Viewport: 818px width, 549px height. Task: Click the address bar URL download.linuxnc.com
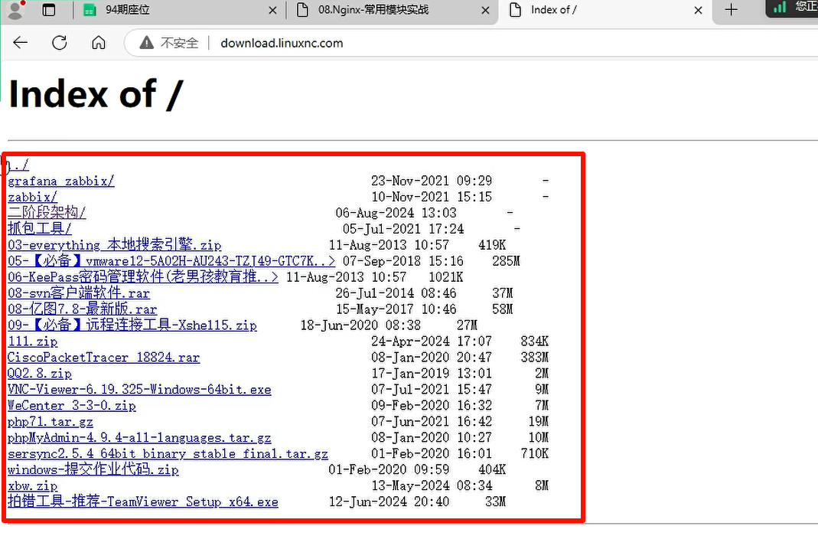coord(282,43)
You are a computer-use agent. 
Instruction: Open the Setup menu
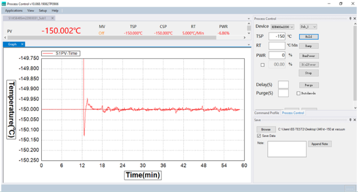tap(43, 10)
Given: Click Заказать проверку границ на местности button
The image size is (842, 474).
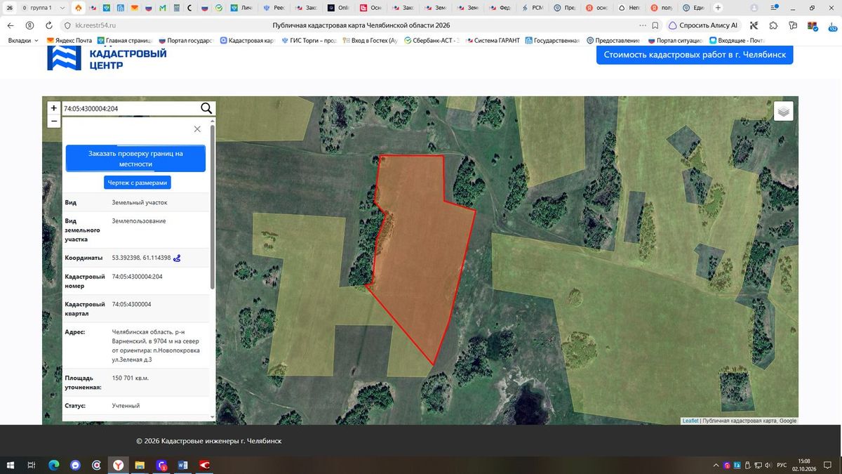Looking at the screenshot, I should pos(135,159).
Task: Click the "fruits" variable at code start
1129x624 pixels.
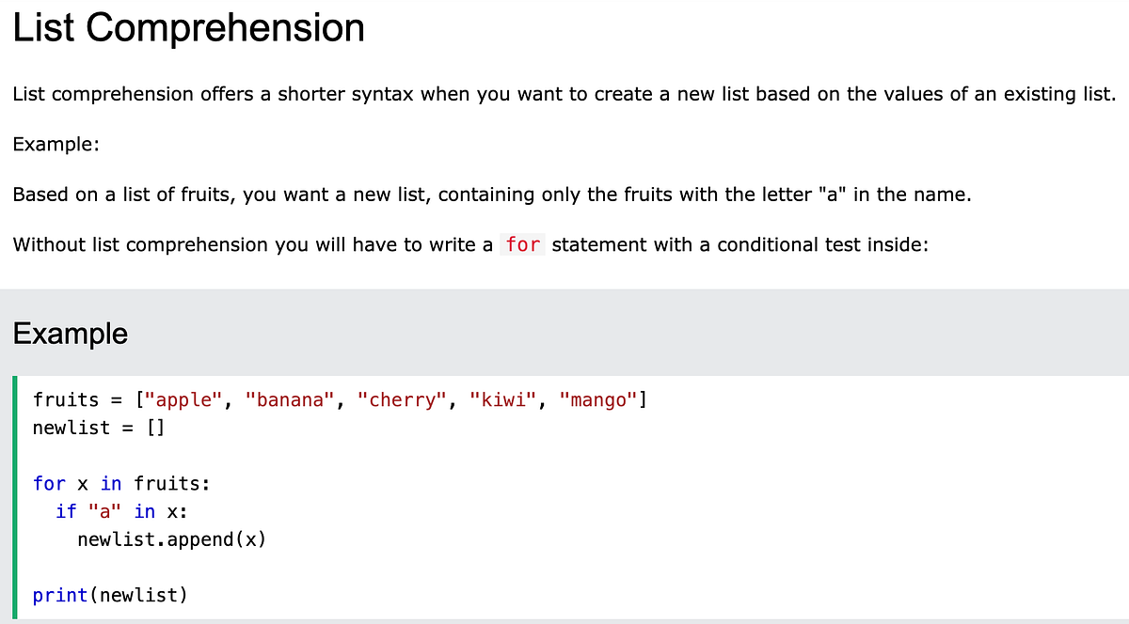Action: 66,400
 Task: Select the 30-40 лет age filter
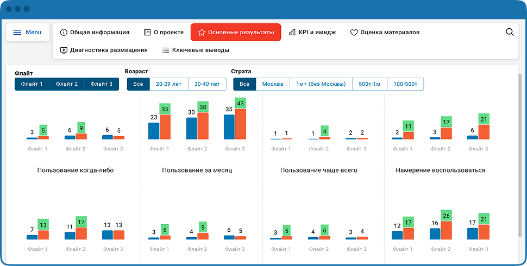tap(207, 84)
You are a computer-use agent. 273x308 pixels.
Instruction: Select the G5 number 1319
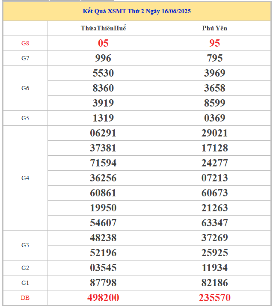pos(103,118)
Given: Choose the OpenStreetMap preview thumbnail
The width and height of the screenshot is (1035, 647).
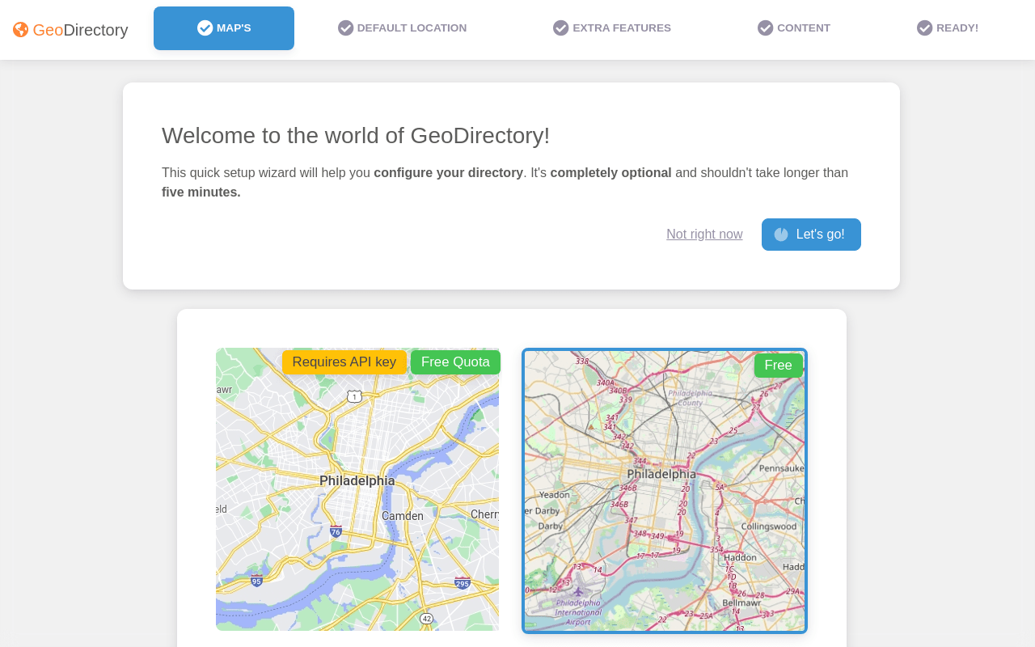Looking at the screenshot, I should click(665, 501).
- - - - - - -
**Activity:** Look through the records and gather every line containing "computer".

**Answer to this task:**
You are a computer-use agent. 
You are a computer-use agent. 273x308 pixels.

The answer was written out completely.